## [EXERCISE PROMPT]
Word for word, repeat each entry that follows.

## [RECORDS FOR THIS EXERCISE]
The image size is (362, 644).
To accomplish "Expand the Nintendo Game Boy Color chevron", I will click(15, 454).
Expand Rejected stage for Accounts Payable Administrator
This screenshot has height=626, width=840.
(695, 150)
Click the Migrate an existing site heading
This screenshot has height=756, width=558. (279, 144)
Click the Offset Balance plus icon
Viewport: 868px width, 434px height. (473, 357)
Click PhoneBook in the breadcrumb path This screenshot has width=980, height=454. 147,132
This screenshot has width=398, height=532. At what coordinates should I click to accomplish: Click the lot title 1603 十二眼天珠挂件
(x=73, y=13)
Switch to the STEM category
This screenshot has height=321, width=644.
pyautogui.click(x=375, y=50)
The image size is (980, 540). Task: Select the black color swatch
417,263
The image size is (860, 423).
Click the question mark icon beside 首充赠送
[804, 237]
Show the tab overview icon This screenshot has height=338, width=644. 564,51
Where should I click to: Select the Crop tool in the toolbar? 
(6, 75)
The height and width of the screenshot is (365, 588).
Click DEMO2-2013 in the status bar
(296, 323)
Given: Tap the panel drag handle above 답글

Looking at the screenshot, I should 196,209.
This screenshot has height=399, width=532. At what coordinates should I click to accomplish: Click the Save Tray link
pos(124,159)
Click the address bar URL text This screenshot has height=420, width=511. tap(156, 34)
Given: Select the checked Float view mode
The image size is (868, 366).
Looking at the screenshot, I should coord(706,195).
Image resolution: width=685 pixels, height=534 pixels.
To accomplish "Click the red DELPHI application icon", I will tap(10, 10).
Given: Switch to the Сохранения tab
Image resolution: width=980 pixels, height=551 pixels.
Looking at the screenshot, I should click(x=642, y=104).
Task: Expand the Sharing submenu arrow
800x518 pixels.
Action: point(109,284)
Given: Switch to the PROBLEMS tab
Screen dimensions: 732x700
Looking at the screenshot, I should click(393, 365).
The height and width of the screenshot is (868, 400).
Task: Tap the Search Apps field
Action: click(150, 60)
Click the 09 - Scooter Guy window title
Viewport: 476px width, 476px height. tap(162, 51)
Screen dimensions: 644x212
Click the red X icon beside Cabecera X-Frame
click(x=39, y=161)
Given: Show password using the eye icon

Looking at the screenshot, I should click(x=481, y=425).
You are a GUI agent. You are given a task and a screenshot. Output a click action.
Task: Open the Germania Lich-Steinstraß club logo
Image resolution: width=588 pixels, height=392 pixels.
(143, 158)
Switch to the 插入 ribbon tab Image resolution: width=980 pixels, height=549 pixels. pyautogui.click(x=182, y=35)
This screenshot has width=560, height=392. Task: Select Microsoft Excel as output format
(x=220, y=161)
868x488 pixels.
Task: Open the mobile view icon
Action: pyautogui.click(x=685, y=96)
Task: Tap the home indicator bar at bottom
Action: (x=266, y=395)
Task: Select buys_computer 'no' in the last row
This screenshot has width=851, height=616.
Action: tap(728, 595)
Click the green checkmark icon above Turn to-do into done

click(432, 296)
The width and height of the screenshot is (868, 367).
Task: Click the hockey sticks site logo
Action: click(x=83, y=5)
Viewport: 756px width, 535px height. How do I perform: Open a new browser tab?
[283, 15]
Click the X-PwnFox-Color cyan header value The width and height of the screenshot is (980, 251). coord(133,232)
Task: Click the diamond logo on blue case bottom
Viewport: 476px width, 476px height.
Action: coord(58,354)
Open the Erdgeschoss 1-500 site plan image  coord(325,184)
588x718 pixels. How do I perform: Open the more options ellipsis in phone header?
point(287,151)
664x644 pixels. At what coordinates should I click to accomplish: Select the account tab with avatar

## [WORKED SOLUTION]
The image size is (362, 644).
To accomplish "Expand the Nintendo Game Boy Color chevron", I will click(15, 454).
Expand Rejected stage for Accounts Payable Administrator
This screenshot has height=626, width=840.
(695, 150)
Click the Migrate an existing site heading
This screenshot has height=756, width=558. (279, 144)
Click the Offset Balance plus icon
Viewport: 868px width, 434px height. (473, 357)
Click PhoneBook in the breadcrumb path This screenshot has width=980, height=454. 147,132
This screenshot has width=398, height=532. At what coordinates should I click to accomplish: Click the lot title 1603 十二眼天珠挂件
(x=73, y=13)
Switch to the STEM category
This screenshot has height=321, width=644.
pyautogui.click(x=375, y=50)
The image size is (980, 540). Task: Select the black color swatch
417,263
The image size is (860, 423).
Click the question mark icon beside 首充赠送
[804, 237]
Show the tab overview icon This screenshot has height=338, width=644. 564,51
Where should I click to: Select the Crop tool in the toolbar? 
(6, 75)
The height and width of the screenshot is (365, 588).
Click DEMO2-2013 in the status bar
(296, 323)
Given: Tap the panel drag handle above 답글

Looking at the screenshot, I should 196,209.
This screenshot has height=399, width=532. At what coordinates should I click to accomplish: Click the Save Tray link
pos(124,159)
Click the address bar URL text This screenshot has height=420, width=511. tap(156, 34)
Given: Select the checked Float view mode
The image size is (868, 366).
Looking at the screenshot, I should coord(706,195).
Image resolution: width=685 pixels, height=534 pixels.
To accomplish "Click the red DELPHI application icon", I will tap(10, 10).
Given: Switch to the Сохранения tab
Image resolution: width=980 pixels, height=551 pixels.
Looking at the screenshot, I should click(x=642, y=104).
Task: Expand the Sharing submenu arrow
800x518 pixels.
Action: point(109,284)
Given: Switch to the PROBLEMS tab
Screen dimensions: 732x700
Looking at the screenshot, I should click(393, 365).
The height and width of the screenshot is (868, 400).
Task: Tap the Search Apps field
Action: click(150, 60)
Click the 09 - Scooter Guy window title
Viewport: 476px width, 476px height. tap(162, 51)
Screen dimensions: 644x212
Click the red X icon beside Cabecera X-Frame
click(x=39, y=161)
Given: Show password using the eye icon

Looking at the screenshot, I should click(x=481, y=425).
You are a GUI agent. You are given a task and a screenshot. Output a click action.
Task: Open the Germania Lich-Steinstraß club logo
Image resolution: width=588 pixels, height=392 pixels.
(143, 158)
Switch to the 插入 ribbon tab Image resolution: width=980 pixels, height=549 pixels. pyautogui.click(x=182, y=35)
This screenshot has width=560, height=392. Task: Select Microsoft Excel as output format
(x=220, y=161)
868x488 pixels.
Task: Open the mobile view icon
Action: pyautogui.click(x=685, y=96)
Task: Tap the home indicator bar at bottom
Action: (x=266, y=395)
Task: Select buys_computer 'no' in the last row
This screenshot has width=851, height=616.
Action: tap(728, 595)
Click the green checkmark icon above Turn to-do into done

click(432, 296)
The width and height of the screenshot is (868, 367).
Task: Click the hockey sticks site logo
Action: click(x=83, y=5)
Viewport: 756px width, 535px height. How do I perform: Open a new browser tab?
[283, 15]
Click the X-PwnFox-Color cyan header value The width and height of the screenshot is (980, 251). coord(133,232)
Task: Click the diamond logo on blue case bottom
Viewport: 476px width, 476px height.
Action: coord(58,354)
Open the Erdgeschoss 1-500 site plan image  coord(325,184)
588x718 pixels. How do I perform: Open the more options ellipsis in phone header?
point(287,151)
664x644 pixels. At what coordinates should I click to accomplish: Select the account tab with avatar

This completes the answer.